Jorge trataba con miles de personas a lo largo del año. Gente de todas las nacionalidades y características: hombres y mujeres inteligentes, estúpidas, engreídas, humildes, vividoras, soñadoras, pragmáticas o todo ello a la vez.
Tener el puesto que tenía en Motreco, le obligaba a ejercer de relaciones públicas de lujo. Se podría decir que tenía un máster en sociología. Antes de pronunciar una sola sílaba, ya sabía qué o quién era su interlocutor.

Pero, ese hombre…Llamazares…estaba hecho de una pasta que él jamás había visto antes. Era especial. Y eso para él no era nada bueno. Las personas imprevisibles le ponían muy nervioso. No podía adelantarse a sus movimientos como hacía con todos los que le rodeaban.

Se estaba acercando la hora de la reunión y aún no había desayunado. Abrió la puerta del baño que tenía en su despacho y sacó dos frascos de uno de los cajones que había debajo del lavabo. Se metió dos pastillas de cada en la boca y acercó la boca al grifo. El agua estaba muy fría. Pero no le importó. En unos instantes estaría volando por encima de los coches de juguete, las hormigas andantes y las calles en miniatura. Volaría tan alto, que mientras su cuerpo hablase gesticulando delante de unos directivos sentados en asientos de cuero…su alma estaría suspendida por Madrid visitando amantes desconocidas, tomando un buen coñac en su cabaña de La Granja de San Ildefonso y templando su cuerpo en una sauna.


Se miró en el espejo. Unas arrugas se asomaban a sus ojos. Le hacían parecer mayor. El corrector anti ojeras que se había aplicado esa mañana no había dado resultado.
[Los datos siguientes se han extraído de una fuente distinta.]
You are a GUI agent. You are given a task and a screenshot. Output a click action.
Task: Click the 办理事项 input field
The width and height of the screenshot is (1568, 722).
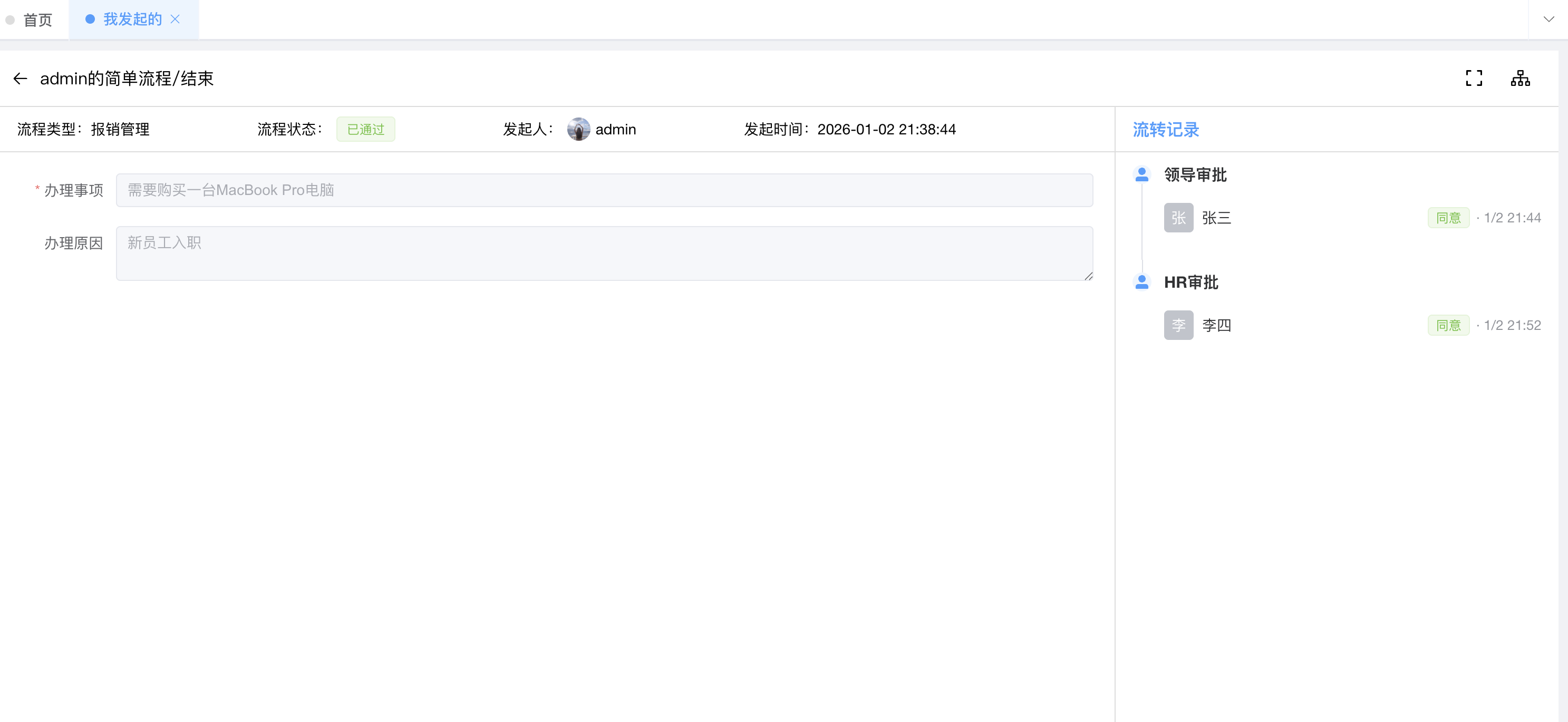(x=604, y=190)
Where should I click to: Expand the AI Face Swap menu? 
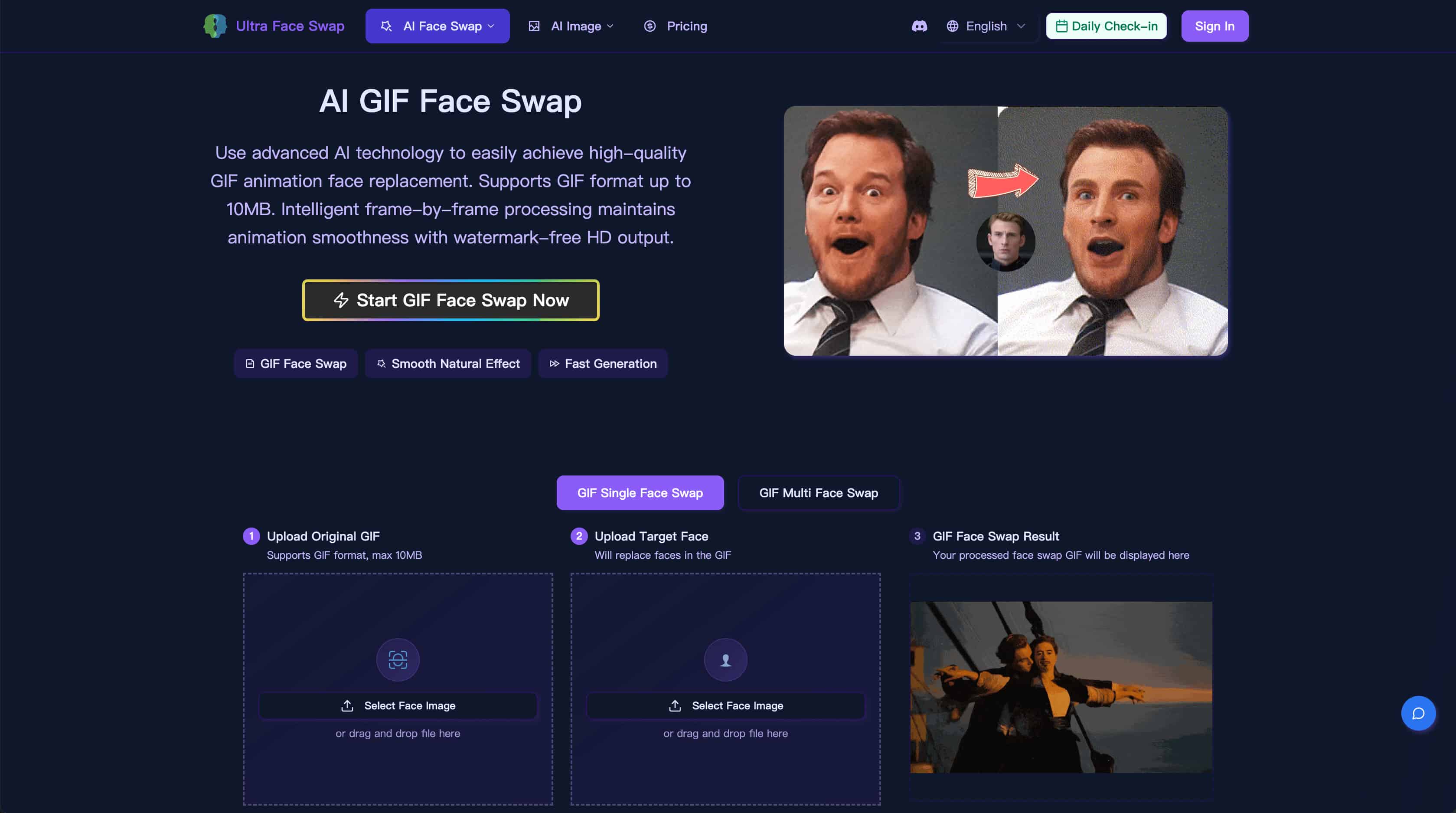437,26
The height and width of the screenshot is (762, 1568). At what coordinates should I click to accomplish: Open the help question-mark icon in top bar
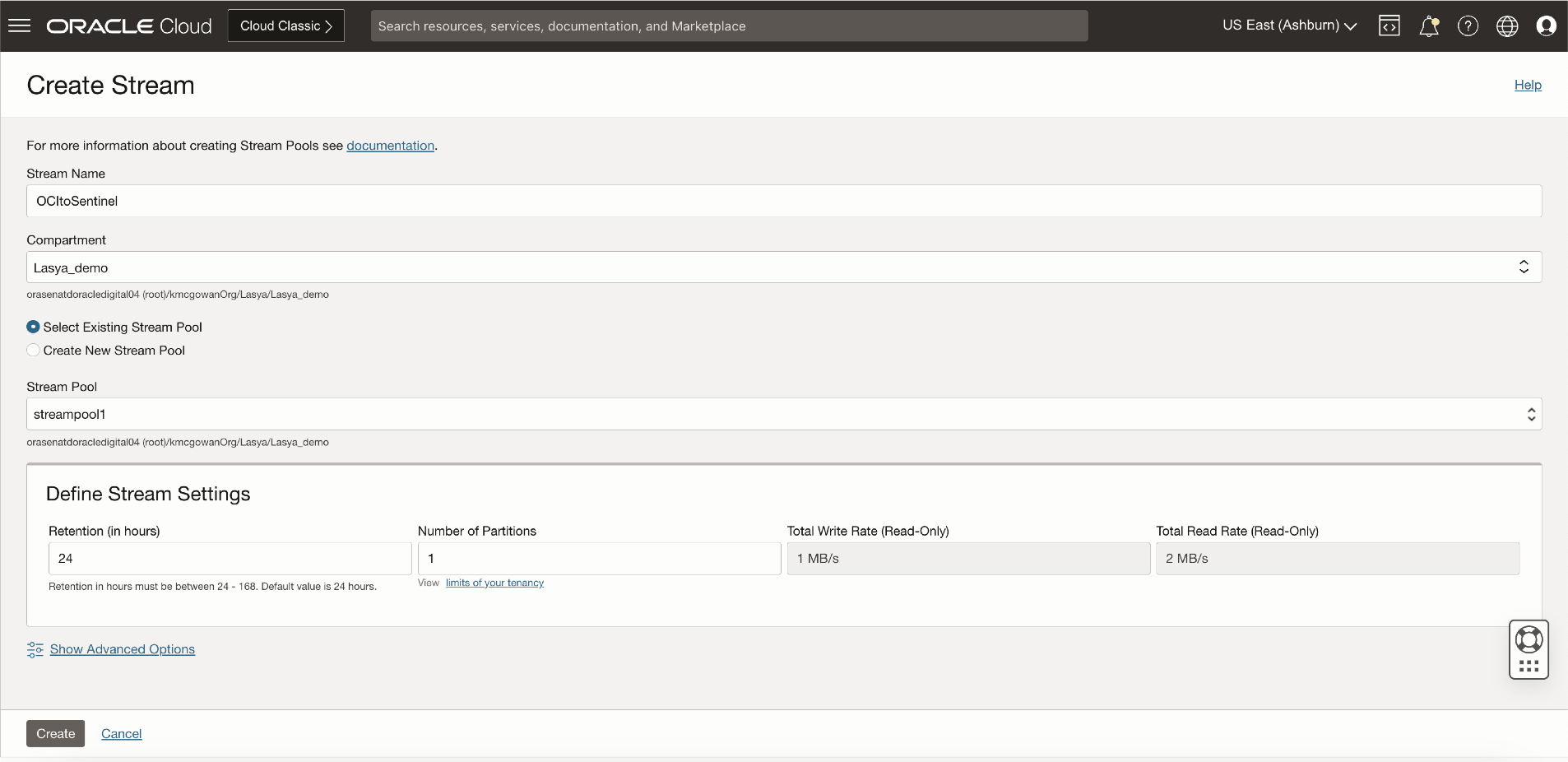click(1468, 26)
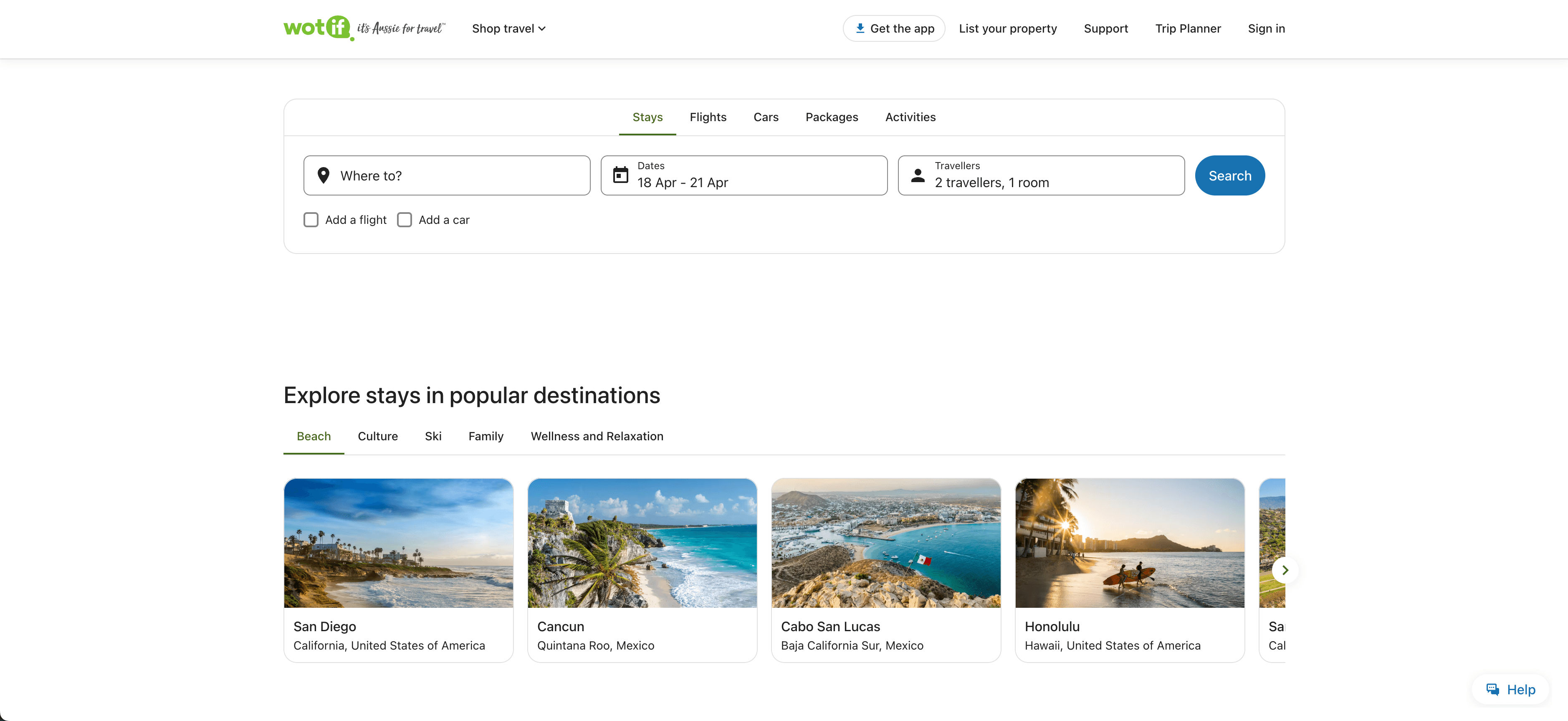Open the List your property link
Screen dimensions: 1568x721
tap(1007, 29)
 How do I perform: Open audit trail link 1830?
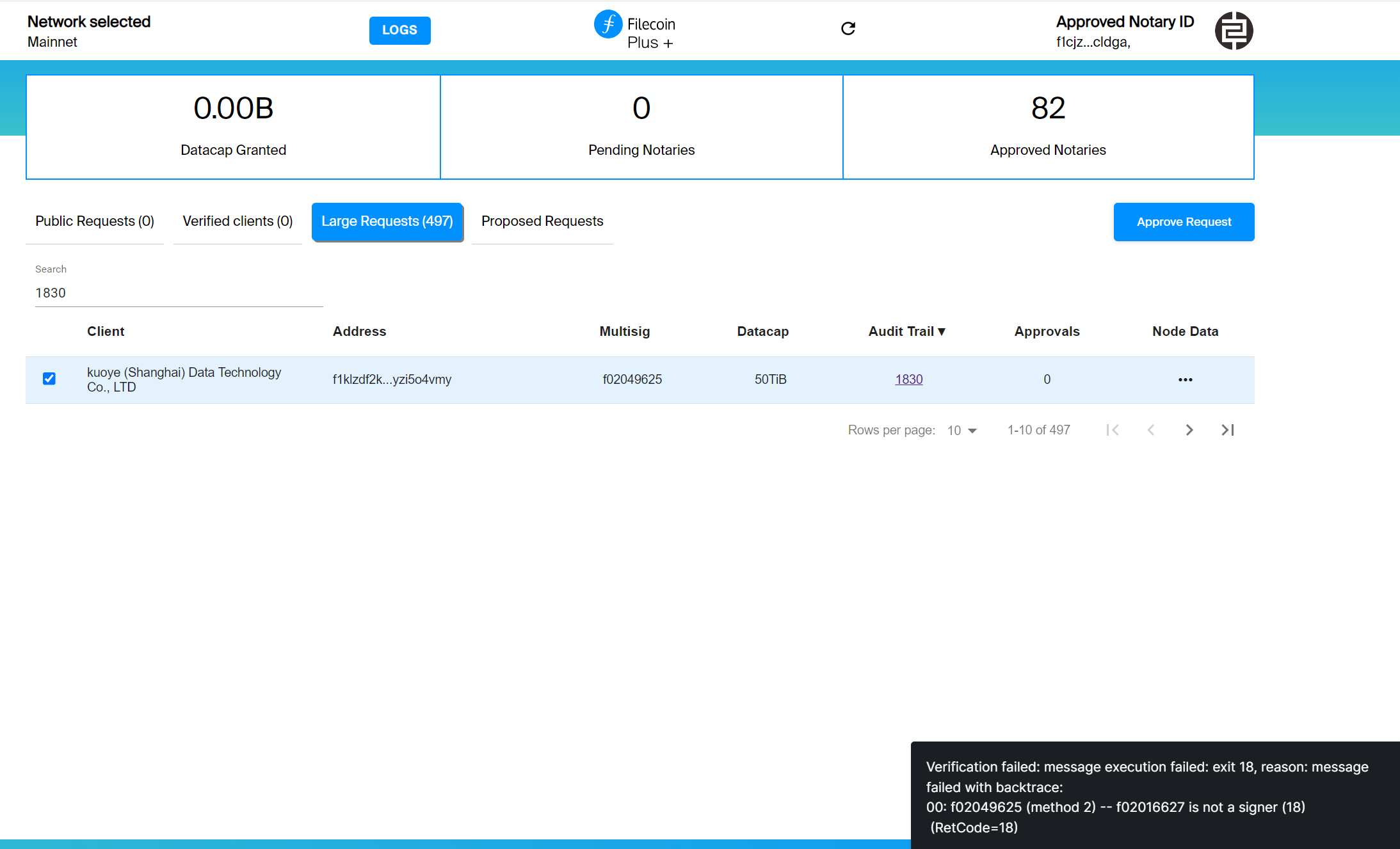coord(908,379)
¿Cuántas horas estaba durmiendo al día en las últimas semanas? ¿Cuatro horas? ¿Tres? Sí, debían de ser más tres que cuatro.
Luego estaban esas punzadas. Tenía el cuerpo dolorido. Pero no por las horas que dedicaba a hacer gimnasia o salir a correr. Era un dolor…como si le hubiesen dado una paliza. Podía sentir los golpes en la espalda, muslos y abdomen. No recordaba haberse caído y mucho menos peleado. Pero el dolor era real.


Apoyó los codos en el lavabo y se sujetó la cabeza con ambas manos masajeándose las sienes. Sí, unos minutos más y el sueño, el dolor y la angustia desaparecerían. La luz aséptica de las bombillas del espejo estaba empezando a parecerse a un arco iris.